13

How to get last 'n' groups after df.groupby() and combine them as a dataframe. 

data = pd.read_sql_query(sql=sqlstr, con=sql_conn, index_col='SampleTime')
grouped = data.groupby(data.index.date,sort=False)

After doing grouped.ngroups i am getting total number of groups 277. I want to combine last 12 groups and generate a dataframe.

jpp
  • 159,742
  • 34
  • 281
  • 339
stockade
  • 277
  • 3
  • 10

5 Answers5

11

Pandas GroupBy objects are iterables.

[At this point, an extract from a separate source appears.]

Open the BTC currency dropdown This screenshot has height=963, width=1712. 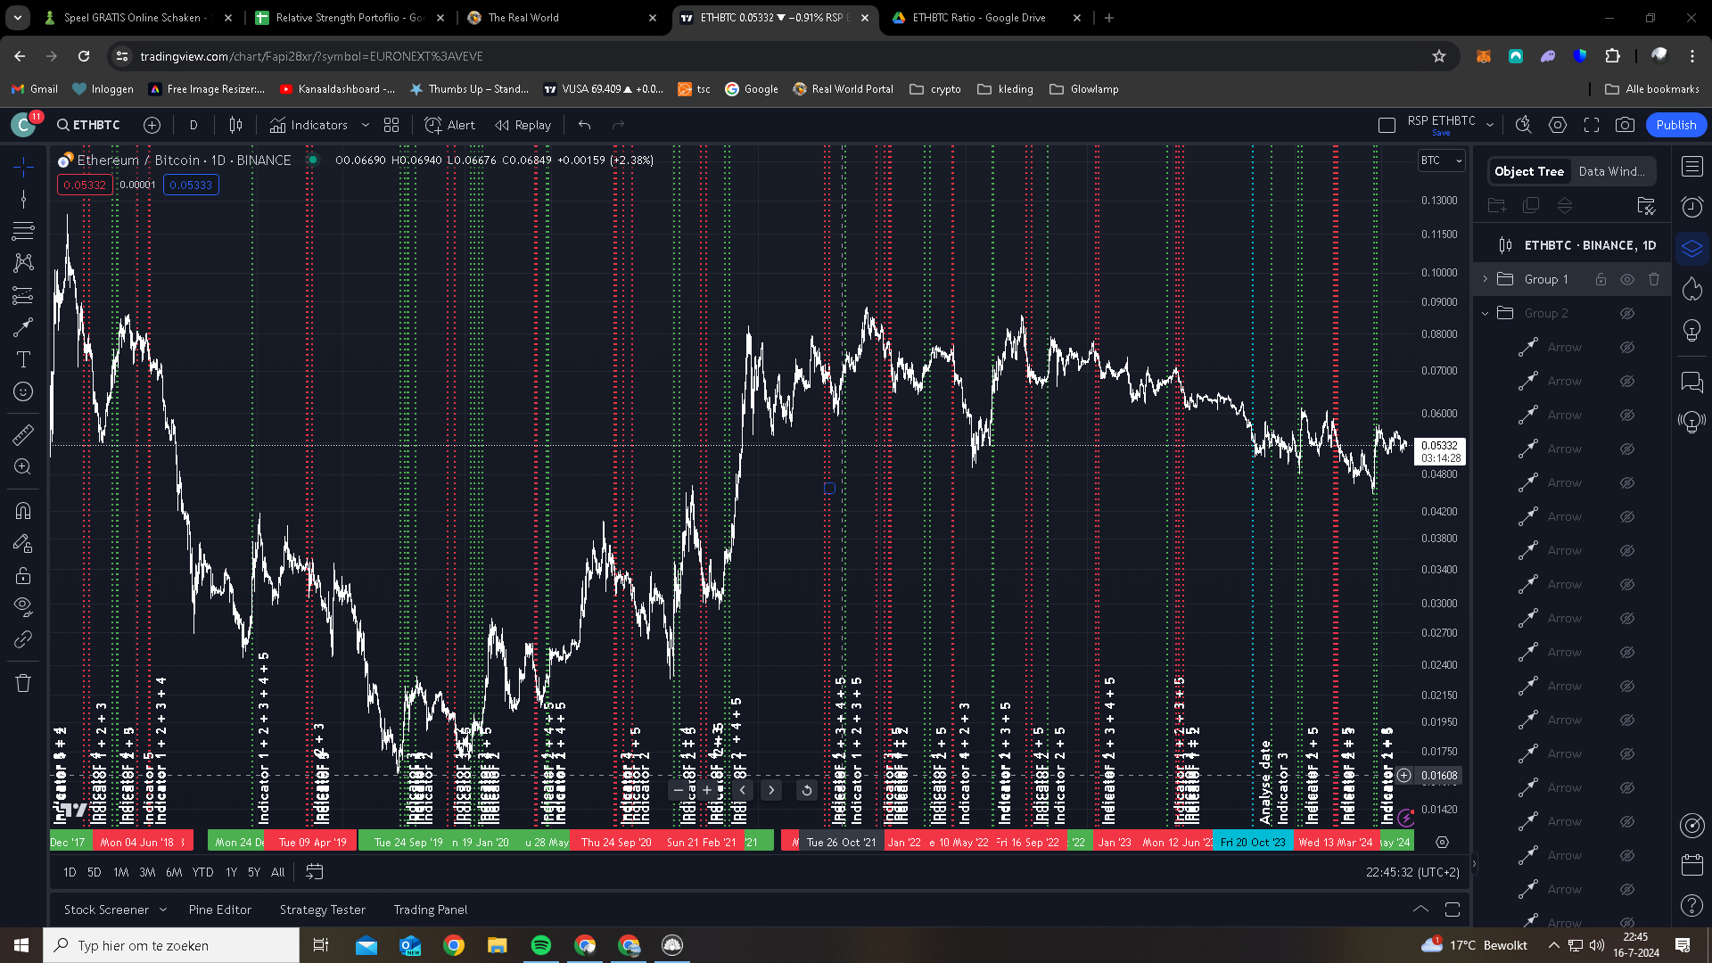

To extract the last n elements of an iterable, there's generally no need to create a list from the iterable and slice the last n elements. This will be memory-expensive.

Instead, you can use either itertools.islice (as suggested by @mtraceur) or collections.deque. Both work in O(n) time.

itertools.islice

Unlike a generator, a Pandas GroupBy object is an iterable which can be reused. Therefore, you can calculate the number of groups via len(g) for a GroupBy object g and then slice g via islice. Or, perhaps more idiomatic, you can use GroupBy.ngroups. Then use pd.concat to concatenate an iterable of dataframes:

from operator import itemgetter

g = data.groupby(data.index.date, sort=False)
res = pd.concat(islice(map(itemgetter(1), g), max(0, g.ngroups-12), None))

collections.deque

Alternatively, you can use collections.deque and specify maxlen, then concatenate as before.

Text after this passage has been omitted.